Re: Query planning read a large amount of buffers for partitioned tables

From: David Rowley <dgrowleyml(at)gmail(dot)com>
To: bruno vieira da silva <brunogiovs(at)gmail(dot)com>
Cc: pgsql-performance(at)lists(dot)postgresql(dot)org
Subject: Re: Query planning read a large amount of buffers for partitioned tables
Date: 2025-01-15 20:01:33
Message-ID: CAApHDvqCEWF-3Eg=Lmrv3SGFuFX0KzHf8XfZT22Q1XL=8KN0UA@mail.gmail.com
Views: Raw Message | Whole Thread | Download mbox | Resend email
Thread:
Lists: pgsql-performance

On Thu, 16 Jan 2025 at 07:29, bruno vieira da silva
<brunogiovs(at)gmail(dot)com> wrote:
> On pg 17 now we have better visibility on the I/O required during query planning.
> so, as part of an ongoing design work for table partitioning I was analyzing the performance implications of having more or less partitions.
> In one of my tests of a table with 200 partitions using explain showed a large amount of buffers read during planning. around 12k buffers.

That's a suspiciously high number of buffers.

> I observed that query planning seems to have a caching mechanism as subsequent similar queries require only a fraction of buffers read during query planning.
> However, this "caching" seems to be per session as if I end the client session and I reconnect the same query execution will require again to read 12k buffer for query planning.
>
> Does pg have any mechanism to mitigate this issue ( new sessions need to read a large amount of buffers for query planning) ? or should I mitigate this issue by the use of connection pooling.
> How is this caching done? Is there a way to have viability on its usage? Where is it stored?

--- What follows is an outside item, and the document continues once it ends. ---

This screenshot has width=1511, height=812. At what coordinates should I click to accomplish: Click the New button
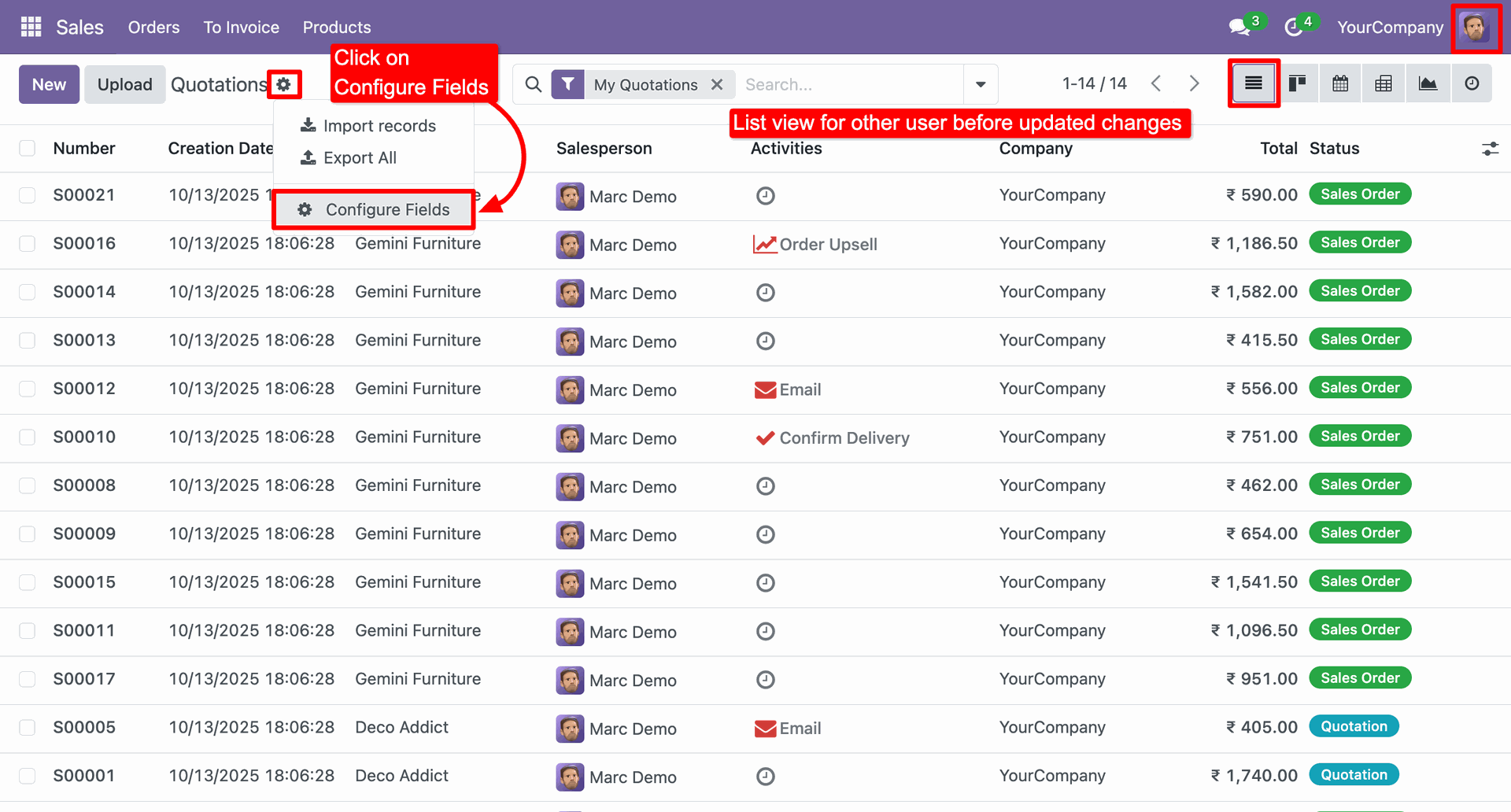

The caching is for relation meta-data and for various catalogue data.
This is stored in local session hash tables. The caching is done
lazily the first time something is looked up after the session starts.
If you're doing very little work before ending the session, then
you'll pay this overhead much more often than you would if you were to
do more work in each session. A connection pooler would help you do
that, otherwise it would need to be a redesign of how you're
connecting to Postgres from your application.

There's no easy way from EXPLAIN to see which tables or catalogue
tables the IO is occurring on, however, you might want to try looking
at pg_statio_all_tables directly before and after the query that's
causing the 12k buffer accesses and then look at what's changed.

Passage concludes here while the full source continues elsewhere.